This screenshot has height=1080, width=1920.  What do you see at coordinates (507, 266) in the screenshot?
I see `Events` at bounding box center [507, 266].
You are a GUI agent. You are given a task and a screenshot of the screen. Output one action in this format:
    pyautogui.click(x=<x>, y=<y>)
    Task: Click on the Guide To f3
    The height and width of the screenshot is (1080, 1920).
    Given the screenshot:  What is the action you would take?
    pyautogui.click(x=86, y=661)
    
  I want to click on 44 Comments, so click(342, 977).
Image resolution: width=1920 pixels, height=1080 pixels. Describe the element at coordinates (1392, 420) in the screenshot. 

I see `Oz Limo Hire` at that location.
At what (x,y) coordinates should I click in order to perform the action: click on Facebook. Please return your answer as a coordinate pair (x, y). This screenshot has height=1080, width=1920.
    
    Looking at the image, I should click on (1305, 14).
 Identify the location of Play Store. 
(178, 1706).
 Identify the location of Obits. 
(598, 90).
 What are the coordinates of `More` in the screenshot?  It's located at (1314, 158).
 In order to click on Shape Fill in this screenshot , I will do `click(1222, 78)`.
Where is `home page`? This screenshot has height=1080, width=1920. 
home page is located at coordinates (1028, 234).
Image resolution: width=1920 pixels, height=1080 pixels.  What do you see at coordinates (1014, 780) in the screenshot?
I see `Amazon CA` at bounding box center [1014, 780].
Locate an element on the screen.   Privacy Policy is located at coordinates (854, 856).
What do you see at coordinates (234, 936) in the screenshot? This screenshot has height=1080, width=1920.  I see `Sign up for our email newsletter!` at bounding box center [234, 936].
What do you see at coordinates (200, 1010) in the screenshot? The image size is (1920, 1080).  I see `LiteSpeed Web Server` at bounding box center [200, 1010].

══════════

→ WHAT THE TASK REQUIRES
Rewrite all the records above, changing "Identify the location of" to "Find the position of" and leaving everything else the same.

→ THE OUTPUT
This screenshot has height=1080, width=1920.  What do you see at coordinates (507, 266) in the screenshot?
I see `Events` at bounding box center [507, 266].
You are a GUI agent. You are given a task and a screenshot of the screen. Output one action in this format:
    pyautogui.click(x=<x>, y=<y>)
    Task: Click on the Guide To f3
    The height and width of the screenshot is (1080, 1920).
    Given the screenshot:  What is the action you would take?
    pyautogui.click(x=86, y=661)
    
  I want to click on 44 Comments, so click(342, 977).
Image resolution: width=1920 pixels, height=1080 pixels. Describe the element at coordinates (1392, 420) in the screenshot. 

I see `Oz Limo Hire` at that location.
At what (x,y) coordinates should I click in order to perform the action: click on Facebook. Please return your answer as a coordinate pair (x, y). This screenshot has height=1080, width=1920.
    
    Looking at the image, I should click on (1305, 14).
 Find the position of Play Store. 
(178, 1706).
 Find the position of Obits. 
(598, 90).
 What are the coordinates of `More` in the screenshot?  It's located at (1314, 158).
 In order to click on Shape Fill in this screenshot , I will do `click(1222, 78)`.
Where is `home page`? This screenshot has height=1080, width=1920. 
home page is located at coordinates (1028, 234).
Image resolution: width=1920 pixels, height=1080 pixels.  What do you see at coordinates (1014, 780) in the screenshot?
I see `Amazon CA` at bounding box center [1014, 780].
Locate an element on the screen.   Privacy Policy is located at coordinates (854, 856).
What do you see at coordinates (234, 936) in the screenshot? This screenshot has height=1080, width=1920.  I see `Sign up for our email newsletter!` at bounding box center [234, 936].
What do you see at coordinates (200, 1010) in the screenshot? The image size is (1920, 1080).  I see `LiteSpeed Web Server` at bounding box center [200, 1010].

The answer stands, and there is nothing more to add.